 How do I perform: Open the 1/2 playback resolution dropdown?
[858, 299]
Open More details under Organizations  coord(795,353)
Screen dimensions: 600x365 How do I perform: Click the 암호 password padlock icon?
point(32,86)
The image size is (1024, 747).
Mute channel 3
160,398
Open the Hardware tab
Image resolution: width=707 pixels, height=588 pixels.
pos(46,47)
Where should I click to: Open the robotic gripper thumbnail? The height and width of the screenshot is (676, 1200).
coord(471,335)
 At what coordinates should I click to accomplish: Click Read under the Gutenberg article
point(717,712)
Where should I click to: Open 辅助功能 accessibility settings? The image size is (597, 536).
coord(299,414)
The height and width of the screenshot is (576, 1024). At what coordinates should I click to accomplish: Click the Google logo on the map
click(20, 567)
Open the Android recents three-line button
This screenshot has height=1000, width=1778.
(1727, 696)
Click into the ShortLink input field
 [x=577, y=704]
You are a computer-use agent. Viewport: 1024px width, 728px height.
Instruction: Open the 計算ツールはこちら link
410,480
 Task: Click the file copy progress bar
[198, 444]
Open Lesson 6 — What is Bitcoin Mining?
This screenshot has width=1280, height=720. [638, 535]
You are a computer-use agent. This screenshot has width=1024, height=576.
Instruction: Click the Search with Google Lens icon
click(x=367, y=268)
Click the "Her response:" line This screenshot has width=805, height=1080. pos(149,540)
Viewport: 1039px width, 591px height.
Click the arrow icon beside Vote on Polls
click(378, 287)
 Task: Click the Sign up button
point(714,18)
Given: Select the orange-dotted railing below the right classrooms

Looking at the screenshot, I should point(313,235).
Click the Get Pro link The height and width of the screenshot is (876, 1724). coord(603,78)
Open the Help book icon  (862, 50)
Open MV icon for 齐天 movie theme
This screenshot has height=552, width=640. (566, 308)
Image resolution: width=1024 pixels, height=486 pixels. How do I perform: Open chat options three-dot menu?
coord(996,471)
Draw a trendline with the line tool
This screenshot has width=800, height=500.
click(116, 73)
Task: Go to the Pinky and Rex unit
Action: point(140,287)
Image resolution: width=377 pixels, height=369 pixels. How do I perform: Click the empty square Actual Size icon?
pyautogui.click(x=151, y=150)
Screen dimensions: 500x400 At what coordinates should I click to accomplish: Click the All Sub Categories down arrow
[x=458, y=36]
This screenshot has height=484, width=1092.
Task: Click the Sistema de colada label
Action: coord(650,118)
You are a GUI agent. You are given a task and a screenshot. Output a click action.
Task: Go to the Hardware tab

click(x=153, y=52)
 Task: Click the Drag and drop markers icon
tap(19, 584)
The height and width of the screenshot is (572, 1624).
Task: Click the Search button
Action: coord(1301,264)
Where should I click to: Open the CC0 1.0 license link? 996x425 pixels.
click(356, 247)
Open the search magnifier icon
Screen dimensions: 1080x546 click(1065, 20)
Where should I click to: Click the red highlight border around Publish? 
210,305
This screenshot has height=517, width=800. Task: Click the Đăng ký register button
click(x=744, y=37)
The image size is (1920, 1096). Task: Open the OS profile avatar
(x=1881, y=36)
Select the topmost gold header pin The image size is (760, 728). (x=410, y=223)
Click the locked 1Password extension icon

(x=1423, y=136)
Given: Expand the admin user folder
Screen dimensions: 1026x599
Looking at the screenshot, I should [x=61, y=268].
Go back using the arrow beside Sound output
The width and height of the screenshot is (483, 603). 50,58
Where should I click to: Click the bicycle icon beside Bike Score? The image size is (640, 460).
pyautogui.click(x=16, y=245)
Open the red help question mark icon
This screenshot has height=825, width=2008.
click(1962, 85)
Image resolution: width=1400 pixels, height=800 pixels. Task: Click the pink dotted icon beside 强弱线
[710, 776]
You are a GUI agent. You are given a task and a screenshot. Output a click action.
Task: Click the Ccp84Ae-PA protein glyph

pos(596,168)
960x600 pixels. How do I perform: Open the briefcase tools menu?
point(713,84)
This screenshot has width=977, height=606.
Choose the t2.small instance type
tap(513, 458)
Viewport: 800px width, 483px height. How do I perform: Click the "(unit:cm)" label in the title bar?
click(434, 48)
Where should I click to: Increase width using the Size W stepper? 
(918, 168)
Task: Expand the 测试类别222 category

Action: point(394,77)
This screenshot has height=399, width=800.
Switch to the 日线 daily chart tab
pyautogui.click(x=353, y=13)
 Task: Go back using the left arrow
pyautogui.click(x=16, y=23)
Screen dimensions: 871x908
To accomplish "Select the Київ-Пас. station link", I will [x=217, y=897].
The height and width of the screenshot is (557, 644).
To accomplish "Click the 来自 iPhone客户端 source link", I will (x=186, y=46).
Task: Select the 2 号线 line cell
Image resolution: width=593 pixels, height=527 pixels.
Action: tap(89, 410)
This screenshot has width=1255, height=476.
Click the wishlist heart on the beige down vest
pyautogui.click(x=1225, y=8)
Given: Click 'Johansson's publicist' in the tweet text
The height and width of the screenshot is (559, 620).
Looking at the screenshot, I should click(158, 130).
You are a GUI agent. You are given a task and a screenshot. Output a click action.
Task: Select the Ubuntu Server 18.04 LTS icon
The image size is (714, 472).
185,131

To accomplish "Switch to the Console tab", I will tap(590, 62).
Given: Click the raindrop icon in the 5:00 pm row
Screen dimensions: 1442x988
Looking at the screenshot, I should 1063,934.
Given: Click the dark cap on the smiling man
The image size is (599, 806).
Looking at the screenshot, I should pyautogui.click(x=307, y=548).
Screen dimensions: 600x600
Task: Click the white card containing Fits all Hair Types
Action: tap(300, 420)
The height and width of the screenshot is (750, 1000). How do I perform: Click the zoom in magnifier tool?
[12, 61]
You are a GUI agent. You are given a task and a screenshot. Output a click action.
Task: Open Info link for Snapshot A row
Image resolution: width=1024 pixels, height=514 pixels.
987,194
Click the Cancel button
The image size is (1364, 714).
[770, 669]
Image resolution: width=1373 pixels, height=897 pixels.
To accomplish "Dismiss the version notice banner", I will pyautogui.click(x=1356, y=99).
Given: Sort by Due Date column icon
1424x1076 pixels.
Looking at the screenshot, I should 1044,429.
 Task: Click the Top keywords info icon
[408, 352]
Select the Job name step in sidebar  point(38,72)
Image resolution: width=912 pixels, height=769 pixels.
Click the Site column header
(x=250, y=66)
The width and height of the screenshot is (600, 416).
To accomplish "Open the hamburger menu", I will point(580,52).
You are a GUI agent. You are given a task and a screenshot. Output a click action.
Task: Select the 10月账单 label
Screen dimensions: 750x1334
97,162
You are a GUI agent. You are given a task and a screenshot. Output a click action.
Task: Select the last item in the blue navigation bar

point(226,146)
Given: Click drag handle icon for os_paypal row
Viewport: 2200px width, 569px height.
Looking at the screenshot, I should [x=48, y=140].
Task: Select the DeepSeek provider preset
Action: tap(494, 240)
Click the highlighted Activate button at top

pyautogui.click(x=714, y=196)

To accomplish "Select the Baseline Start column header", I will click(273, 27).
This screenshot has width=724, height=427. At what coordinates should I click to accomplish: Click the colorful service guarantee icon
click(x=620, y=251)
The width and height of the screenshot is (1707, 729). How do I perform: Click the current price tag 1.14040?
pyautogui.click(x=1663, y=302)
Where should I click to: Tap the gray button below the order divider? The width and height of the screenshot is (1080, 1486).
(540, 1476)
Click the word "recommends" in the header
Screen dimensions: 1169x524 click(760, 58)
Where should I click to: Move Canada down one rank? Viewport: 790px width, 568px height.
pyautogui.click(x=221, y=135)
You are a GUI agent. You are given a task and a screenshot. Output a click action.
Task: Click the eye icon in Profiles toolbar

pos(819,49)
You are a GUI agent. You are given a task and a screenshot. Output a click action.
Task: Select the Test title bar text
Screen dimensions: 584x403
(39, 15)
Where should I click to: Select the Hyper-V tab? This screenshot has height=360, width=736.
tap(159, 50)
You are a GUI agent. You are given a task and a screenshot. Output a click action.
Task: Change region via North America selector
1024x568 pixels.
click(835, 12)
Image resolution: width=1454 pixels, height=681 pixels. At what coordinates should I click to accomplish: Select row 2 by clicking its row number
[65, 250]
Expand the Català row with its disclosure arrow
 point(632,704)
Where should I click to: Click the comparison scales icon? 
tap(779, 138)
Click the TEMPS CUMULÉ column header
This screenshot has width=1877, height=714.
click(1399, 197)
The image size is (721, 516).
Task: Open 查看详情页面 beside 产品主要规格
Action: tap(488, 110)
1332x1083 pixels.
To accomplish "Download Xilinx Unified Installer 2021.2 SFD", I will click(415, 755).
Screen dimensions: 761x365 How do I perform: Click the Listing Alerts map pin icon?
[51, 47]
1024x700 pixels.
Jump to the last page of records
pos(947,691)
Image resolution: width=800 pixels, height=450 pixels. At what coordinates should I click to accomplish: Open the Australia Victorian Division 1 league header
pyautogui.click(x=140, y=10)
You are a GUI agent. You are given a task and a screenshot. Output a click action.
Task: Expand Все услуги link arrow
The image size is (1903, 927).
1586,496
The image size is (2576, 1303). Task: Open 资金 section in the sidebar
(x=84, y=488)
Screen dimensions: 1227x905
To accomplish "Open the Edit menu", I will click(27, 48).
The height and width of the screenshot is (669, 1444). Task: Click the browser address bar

> _WHAT YOU NEED TO DO_
Could you return every line from the entries above in which the string "text" occurs?

> _WRITTEN RESPONSE_
Given: Click 'Johansson's publicist' in the tweet text
Task: Select the Test title bar text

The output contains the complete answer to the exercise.